Machine creativity arises, therefore, not from experience, empathy, feeling or vibe, but develops through its resistance to the characteristically human view of the world. Since it cannot be subject to complete control from the side of human authors, it persists through the many miscommunications that constantly occur between the machinic, biological, fictional and real domains and the interruptions between the machine’s layers of computational abstraction. I conclude by adding a new analogy to the ones used by Beguš, - the Solaris Ocean, a central character of the science fiction novel Solaris by Stanisław Lem.
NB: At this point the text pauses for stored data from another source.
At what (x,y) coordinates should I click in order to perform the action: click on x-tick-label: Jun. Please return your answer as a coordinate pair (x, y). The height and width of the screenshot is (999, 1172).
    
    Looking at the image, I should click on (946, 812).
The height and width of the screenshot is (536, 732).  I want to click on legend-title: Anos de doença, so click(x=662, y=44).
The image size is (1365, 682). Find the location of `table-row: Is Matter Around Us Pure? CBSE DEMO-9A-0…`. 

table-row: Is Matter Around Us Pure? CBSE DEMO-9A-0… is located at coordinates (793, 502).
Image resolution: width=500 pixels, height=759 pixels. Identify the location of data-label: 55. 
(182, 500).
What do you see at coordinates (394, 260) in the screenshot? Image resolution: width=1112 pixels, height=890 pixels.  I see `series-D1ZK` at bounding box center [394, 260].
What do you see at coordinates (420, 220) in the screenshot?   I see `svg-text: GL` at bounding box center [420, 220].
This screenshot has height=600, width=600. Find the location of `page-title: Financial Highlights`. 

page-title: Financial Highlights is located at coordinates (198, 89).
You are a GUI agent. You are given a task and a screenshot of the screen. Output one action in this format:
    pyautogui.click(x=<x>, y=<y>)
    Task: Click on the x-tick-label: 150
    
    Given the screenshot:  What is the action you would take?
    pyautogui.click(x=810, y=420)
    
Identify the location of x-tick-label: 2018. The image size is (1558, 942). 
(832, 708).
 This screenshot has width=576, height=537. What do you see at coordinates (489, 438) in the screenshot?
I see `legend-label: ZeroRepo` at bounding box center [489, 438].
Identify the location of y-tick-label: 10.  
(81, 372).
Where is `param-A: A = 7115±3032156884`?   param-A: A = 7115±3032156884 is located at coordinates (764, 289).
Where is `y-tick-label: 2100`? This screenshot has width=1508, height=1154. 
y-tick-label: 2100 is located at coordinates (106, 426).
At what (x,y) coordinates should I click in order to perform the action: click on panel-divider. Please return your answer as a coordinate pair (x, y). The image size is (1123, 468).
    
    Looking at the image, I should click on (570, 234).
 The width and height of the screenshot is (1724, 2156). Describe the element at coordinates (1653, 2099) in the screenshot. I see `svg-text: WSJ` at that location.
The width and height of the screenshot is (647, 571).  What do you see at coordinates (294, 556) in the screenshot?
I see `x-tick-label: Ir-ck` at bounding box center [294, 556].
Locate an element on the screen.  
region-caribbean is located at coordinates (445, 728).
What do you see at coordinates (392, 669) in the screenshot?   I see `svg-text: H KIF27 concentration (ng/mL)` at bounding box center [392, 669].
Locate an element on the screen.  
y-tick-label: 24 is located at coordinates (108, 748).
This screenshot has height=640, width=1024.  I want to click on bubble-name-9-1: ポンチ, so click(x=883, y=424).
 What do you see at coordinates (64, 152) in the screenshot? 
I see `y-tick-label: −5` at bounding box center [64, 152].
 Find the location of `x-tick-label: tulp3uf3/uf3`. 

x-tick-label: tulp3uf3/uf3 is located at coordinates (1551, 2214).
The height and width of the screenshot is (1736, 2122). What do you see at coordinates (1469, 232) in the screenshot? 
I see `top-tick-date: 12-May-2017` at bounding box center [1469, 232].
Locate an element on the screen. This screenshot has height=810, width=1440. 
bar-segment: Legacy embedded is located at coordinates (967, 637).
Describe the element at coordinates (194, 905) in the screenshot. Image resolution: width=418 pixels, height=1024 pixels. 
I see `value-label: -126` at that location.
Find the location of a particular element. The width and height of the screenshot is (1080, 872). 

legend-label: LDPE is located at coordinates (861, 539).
In the novel, the Ocean is an alien and enigmatic entity which is capable of absorbing human experiences and manifesting the physical and psychological phenomena that interact with humans. Defying any attempts of understanding through conventional scientific methods, the consciousness of the ocean creates a change in humans who interact with it, challenging their ideas about memory, identity, perception and the nature of reality itself. In its specific treatment of human linguistic and aesthetic expression, the Solaris Ocean is creative in a way similar to the algorithmic poetry of Oulipo and Haraway’s cyborg.